(Provided records Opens)

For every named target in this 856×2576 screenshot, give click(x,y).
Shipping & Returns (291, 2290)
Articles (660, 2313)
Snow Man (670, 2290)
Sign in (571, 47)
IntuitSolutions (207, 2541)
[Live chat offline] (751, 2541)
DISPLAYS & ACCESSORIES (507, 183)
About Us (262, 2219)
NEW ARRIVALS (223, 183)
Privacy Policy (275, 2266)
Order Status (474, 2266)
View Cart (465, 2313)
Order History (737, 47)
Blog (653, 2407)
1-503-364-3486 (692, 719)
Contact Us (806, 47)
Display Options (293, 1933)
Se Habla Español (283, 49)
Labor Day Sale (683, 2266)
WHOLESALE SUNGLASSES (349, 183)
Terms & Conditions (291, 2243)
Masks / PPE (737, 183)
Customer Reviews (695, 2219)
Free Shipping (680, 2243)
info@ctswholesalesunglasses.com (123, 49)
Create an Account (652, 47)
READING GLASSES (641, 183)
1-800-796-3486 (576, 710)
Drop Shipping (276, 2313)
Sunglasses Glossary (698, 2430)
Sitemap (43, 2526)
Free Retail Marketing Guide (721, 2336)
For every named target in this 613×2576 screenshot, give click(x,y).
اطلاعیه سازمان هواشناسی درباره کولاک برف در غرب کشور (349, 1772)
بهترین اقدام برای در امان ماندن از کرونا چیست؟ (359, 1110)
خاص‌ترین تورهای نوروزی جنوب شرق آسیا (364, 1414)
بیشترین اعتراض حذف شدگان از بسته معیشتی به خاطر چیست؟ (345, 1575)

(Provided records Closes)

— Exercise directions —
Every line above is to be transcribed exactly, with nothing missed.

— Exercise result —
For every named target in this 856×2576 screenshot, give click(x,y).
Shipping & Returns (291, 2290)
Articles (660, 2313)
Snow Man (670, 2290)
Sign in (571, 47)
IntuitSolutions (207, 2541)
[Live chat offline] (751, 2541)
DISPLAYS & ACCESSORIES (507, 183)
About Us (262, 2219)
NEW ARRIVALS (223, 183)
Privacy Policy (275, 2266)
Order Status (474, 2266)
View Cart (465, 2313)
Order History (737, 47)
Blog (653, 2407)
1-503-364-3486 (692, 719)
Contact Us (806, 47)
Display Options (293, 1933)
Se Habla Español (283, 49)
Labor Day Sale (683, 2266)
WHOLESALE SUNGLASSES (349, 183)
Terms & Conditions (291, 2243)
Masks / PPE (737, 183)
Customer Reviews (695, 2219)
Free Shipping (680, 2243)
info@ctswholesalesunglasses.com (123, 49)
Create an Account (652, 47)
READING GLASSES (641, 183)
1-800-796-3486 (576, 710)
Drop Shipping (276, 2313)
Sunglasses Glossary (698, 2430)
Sitemap (43, 2526)
Free Retail Marketing Guide (721, 2336)
For every named target in this 613×2576 screenshot, give click(x,y).
اطلاعیه سازمان هواشناسی درباره کولاک برف در غرب کشور (349, 1772)
بهترین اقدام برای در امان ماندن از کرونا چیست؟ (359, 1110)
خاص‌ترین تورهای نوروزی جنوب شرق آسیا (364, 1414)
بیشترین اعتراض حذف شدگان از بسته معیشتی به خاطر چیست؟ (345, 1575)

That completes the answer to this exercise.